Of course, the debate about the future of newspapers is taking place largely on the Internet, probably the clearest indication that the struggle for newspaper survival has already been lost.
We have often been critical of the job our journalists have done. They have sometimes plummeted the depths, and occasionally – all too occasionally – soared to great heights. We have fought and argued over the extent to which our news media has been playing its rightful role in a young and developmental democracy.
Suddenly, we have to look into the abyss, and wonder what it would be like without newspapers.
* This piece first appeared in the Labour Bulletin, May 2009
Entry Filed under: Anton Harber, Journalism, Print


5 Comments Add your own
1. Bernard Sathekge | May 4th, 2009 at 7:09 pm
So near, yet so far!
2. David Ansara | May 20th, 2009 at 3:15 am
It is a scarily dark and deep abyss.
The problem with blogging is that it is usually done by part-timers with little or no resources to do serious investigative work. Also, it is often opinion journalism and not straight reportage. I am not notastalgic for the old days where newspapers were the only place to publish op-eds, but they are still important public institutions.
In Benedict Anderson’s “Imagined Communities” he talks about how newspapers function as a way of facilitating an idea of a nation among citizens. We aren’t going to have total anarchy if newspapers die, but it may contribute to an atomised culture.
3. Harriet | May 22nd, 2009 at 1:06 pm
The question is, how quickly and easily will advertisers transfer to promotion of goods online instead of in a broadsheet?
There will always be news that people want to know. Increasingly it will be accessed online instead of in a newspaper format.

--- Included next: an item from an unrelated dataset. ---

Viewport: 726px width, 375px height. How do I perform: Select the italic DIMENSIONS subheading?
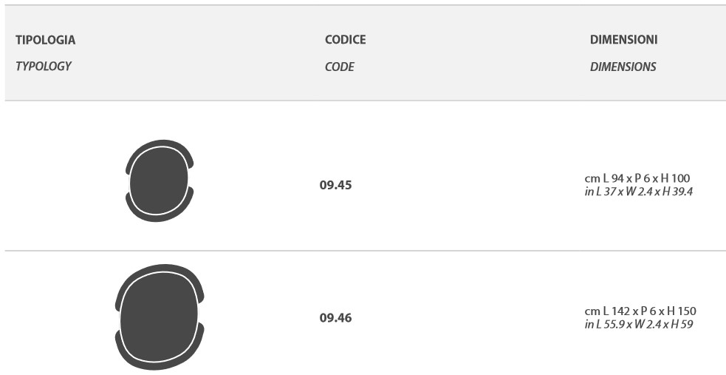tap(623, 67)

There is a need to conduct extensive research into online news users so that advertisers know who is using the site and can choose where and what to advertise. It differs from a newspaper as each webpage will be read by a different selection of people with different preferences.
4. David Ansara | June 5th, 2009 at 1:57 am
@Harriet
What’s challenging the newspapers is that the advertising base has become increasingly diversified. There are now dozens of outlets competing for adspend where newspapers previously enjoyed dominance.
What is nice about the internet is you can actually track click-throughs and access concrete evidence of ad viewers actually following through on your product. Unlike a billboard, where people drive by and there’s no way of telling how effective it is.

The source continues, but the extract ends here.